Conclusion for Reconciliation
What might be necessary for reconciliation today and in the future for both and other communities might be to engage with each other in a spirit of ‘truth and justice’ for the past and also for the future and workout mechanisms, norms, policies and measures to take the country out of this terrible situation or mess. Sri Lanka undoubtedly can take a leaf out of South Africa’s book in this endeavour.

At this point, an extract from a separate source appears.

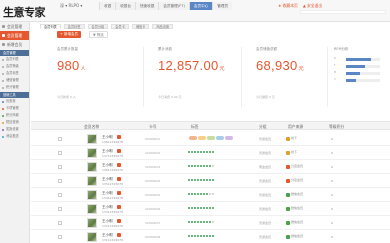 The height and width of the screenshot is (243, 390). What do you see at coordinates (288, 167) in the screenshot?
I see `source-icon` at bounding box center [288, 167].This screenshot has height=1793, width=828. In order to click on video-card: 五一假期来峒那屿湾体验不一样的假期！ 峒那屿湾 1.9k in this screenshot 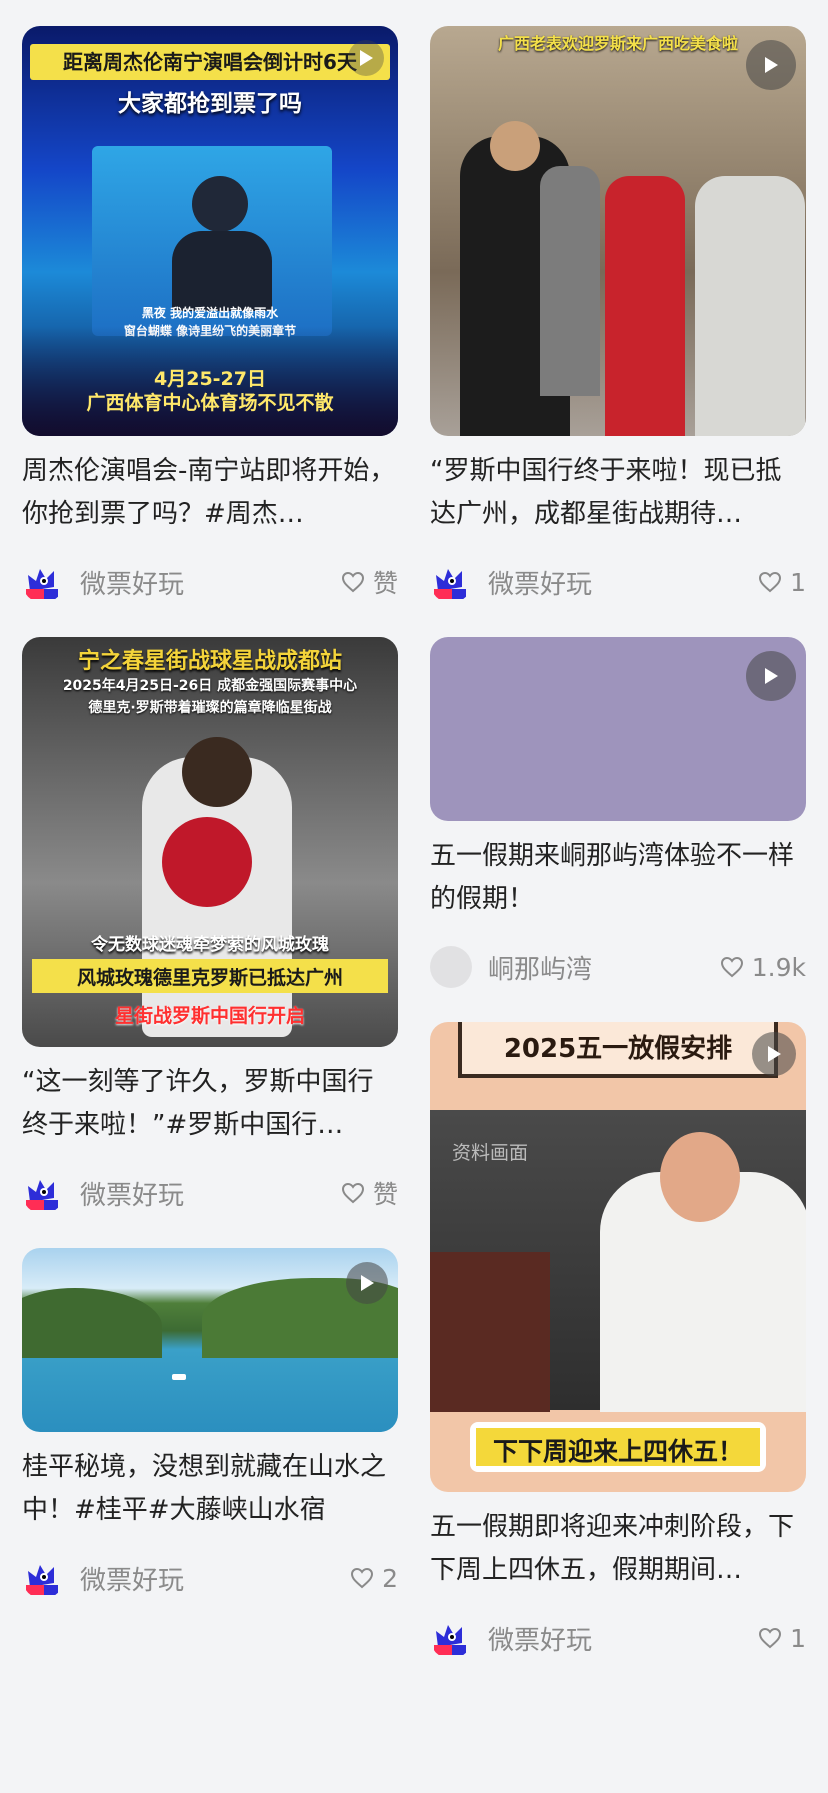, I will do `click(618, 813)`.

In that context, a domestic investigation (a proper truth and reconciliation commission) under the international norms and even with the participation of international experts nominated by the Human Rights High Commissioner might be a possibility. The advantage of such a commission is that both the victims and the perpetrators can confront each other if and only if the circumstances are conducive.
It is so obvious that the Sri Lankan investigators (Tamils, Muslims and Sinhalese) are in a better position to understand the victims, the perpetrators and all the nuances of their circumstances. I say this without any prejudice to the international community and Sri Lanka is obviously a part of the international community.
I frankly don’t think that the accusations or claims of genocide would take the country forward for any solution. What might be possible is to incorporate some of the norms of the Genocide Convention into domestic human rights law and prevent even a semblance of genocide happening in the country in the future. There is much education needed within the armed forces, the police, and the public service, among the people and particularly for the Clergy. As Sri Lanka has acceded to the Genocide Convention, it is appropriate and necessary to include ‘freedom from genocide’ in the fundamental rights chapter in the Constitution.
One advantage of the resolution is that it has brought the subject into discussion. As supposedly a Sinhalese, I might also say that all Sinhalese should need to reflect on whether there has been anything resembling genocide that has happened to the Tamils in the past which could recur even in the future. That should be stopped.